No, it's a question about why we're tracking what people are reading, and whether that's a good thing. It's why librarians were the only significant contemporary dissenters to the Patriot Act. They've created ethical standards around what they do, unlike tech professionals (outside of the FSF.).
I hate ads and am a privacy advocate. However, I'm not going to stretch the facts. Yes it's technically possible to hand back the searched words to ad providers. But as of writing, you have no proof that OP did that. Using adsense doesn't mean you're plugging in that data back into Google. What reason does the app developer have to do that, unless they were paid or something to do so?

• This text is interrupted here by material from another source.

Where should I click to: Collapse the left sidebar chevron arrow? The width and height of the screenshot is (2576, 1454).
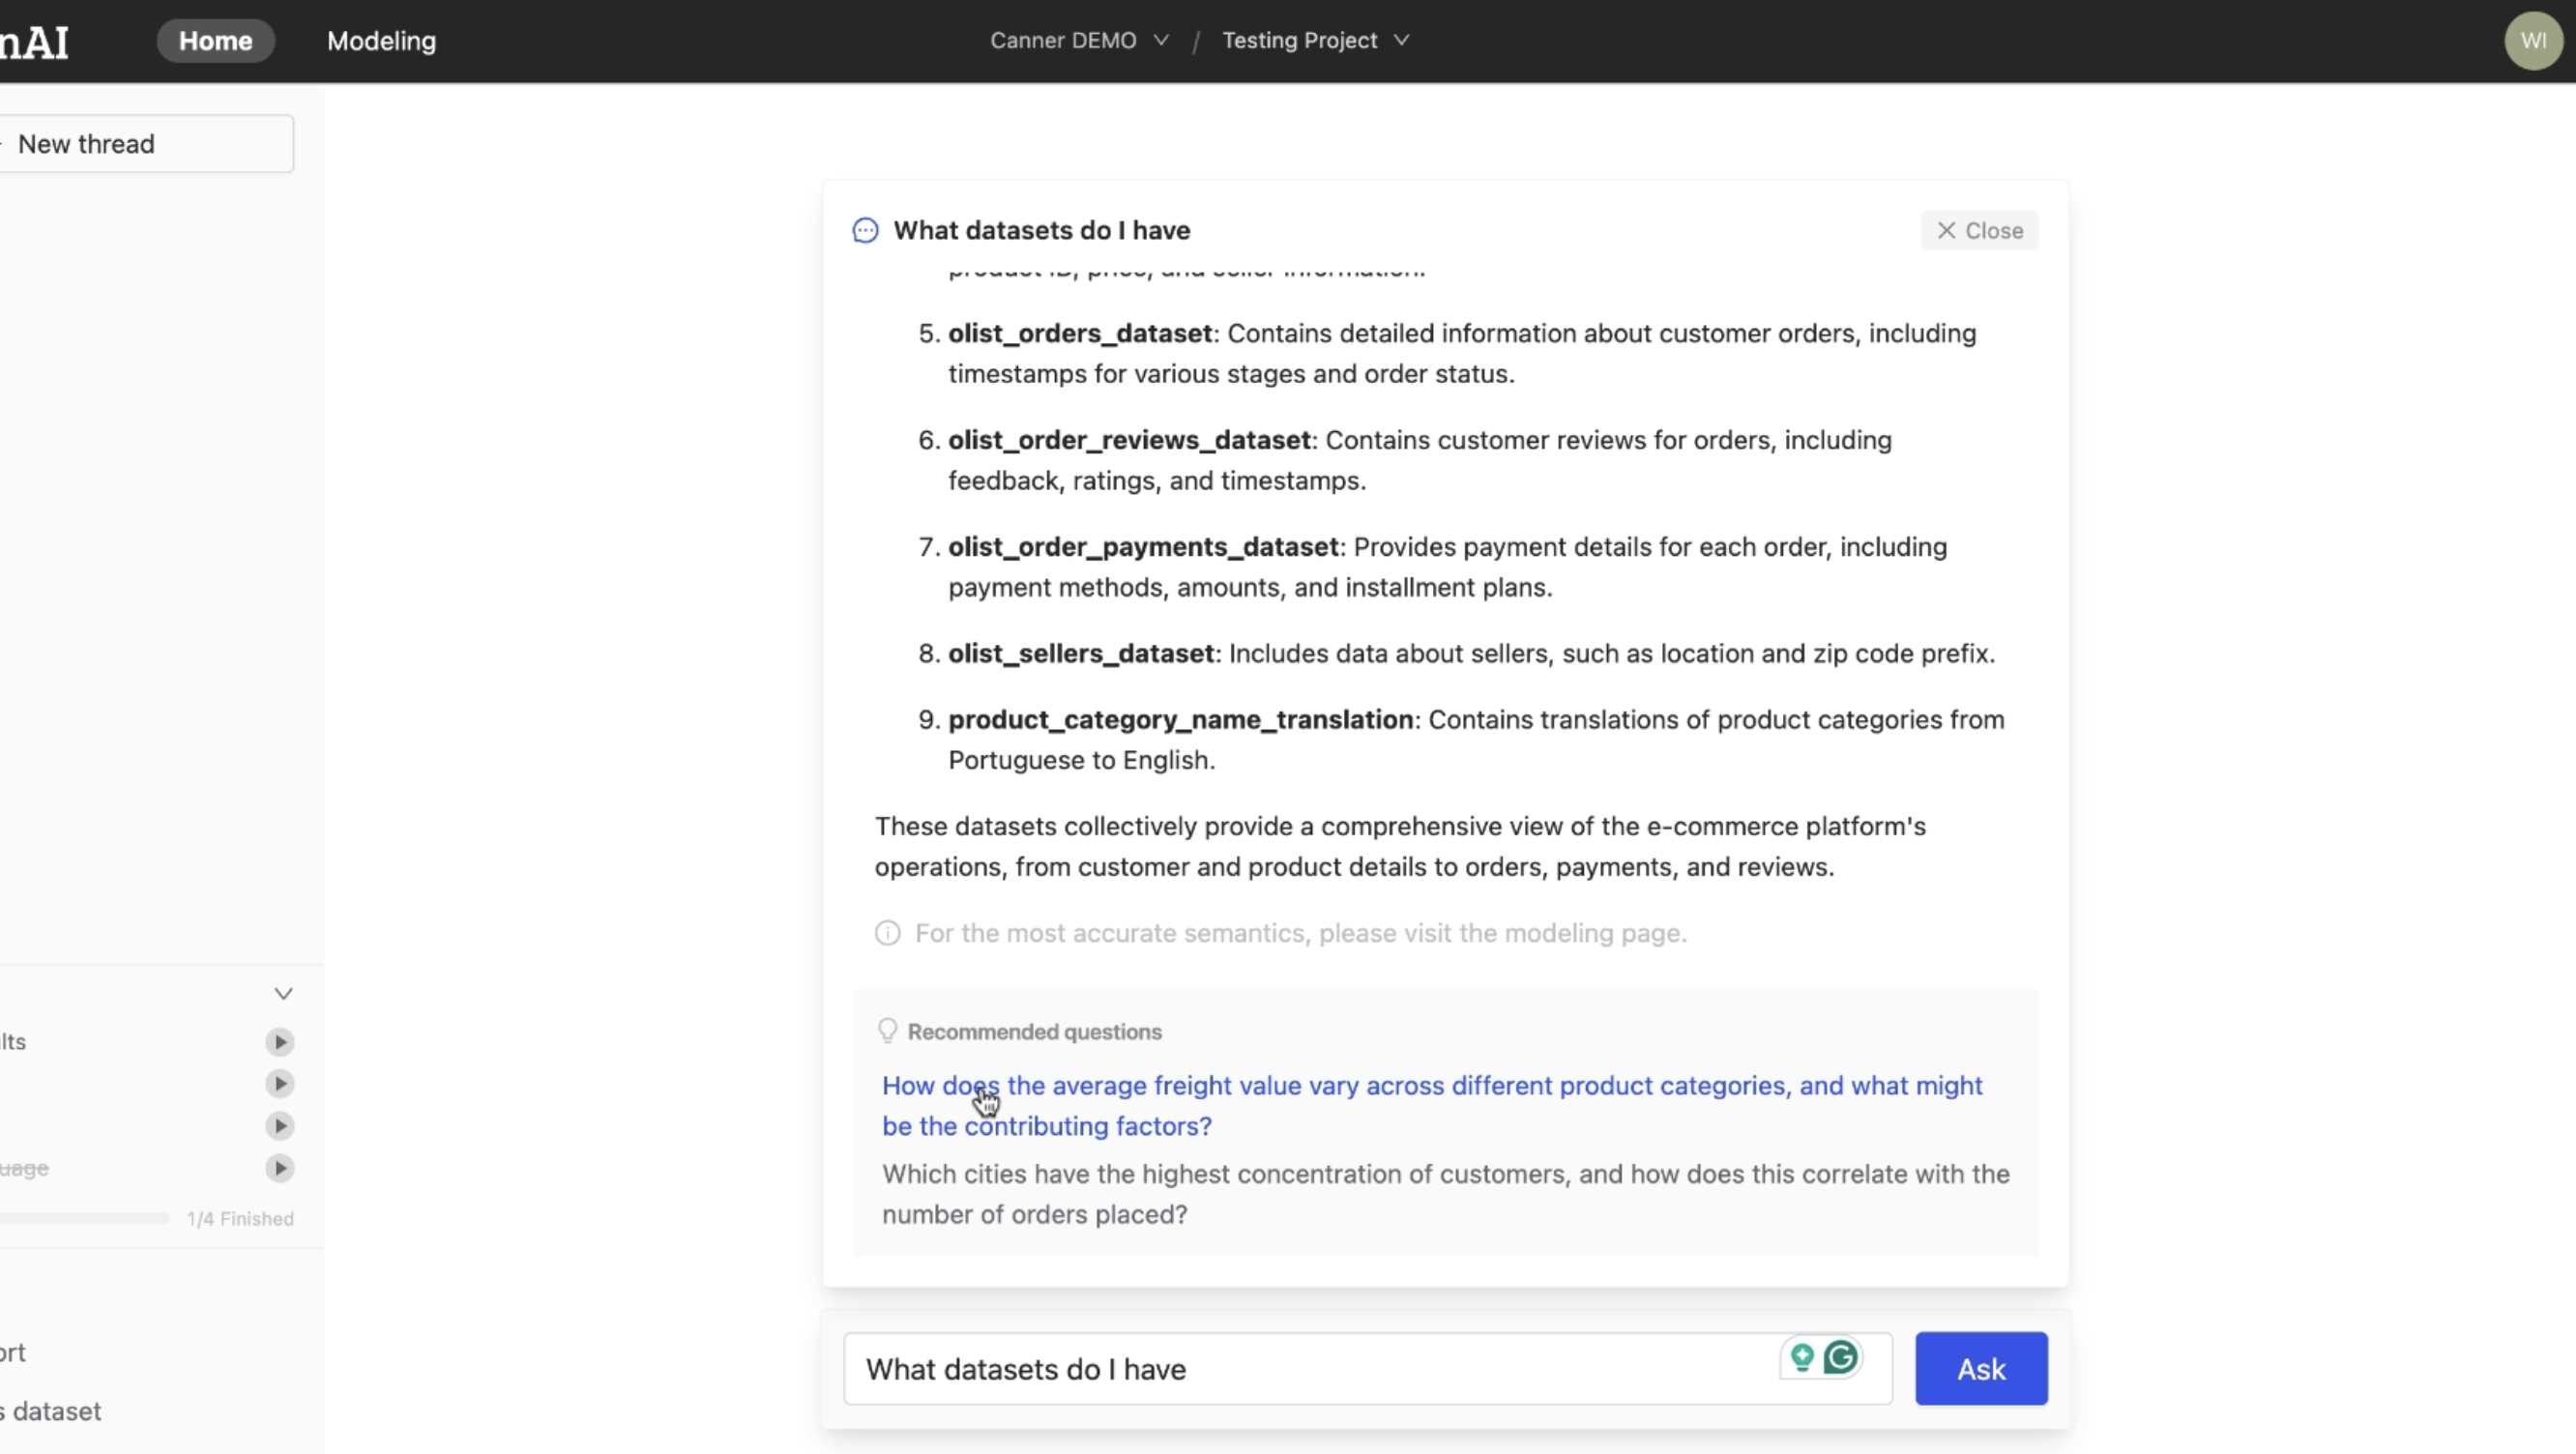[x=281, y=994]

"Why would a dictionary need ads" well, because someone made the app. And maintains it. And provides it for free in exchange for a tracking cookie. Since the datasets are most likely free, they not possess the ability to even sell it. Who knows, you certainly don't unless you're the author or did the research.
Privacy and security are not absolute. It's a model. It's a series of tradeoffs. To parrot "but m'privacy!" is only doing harm and isn't solving privacy related problems.
> Why would every website's business model be based on ads and tracking?
Certainly there are for-pay services as well, but the absolute vast majority of people prefer to pay with their privacy than with their cash, to the point where starting a for-pay service of that type today without a known brand name behind it is not going to pay your hosting bills let alone put food on your table.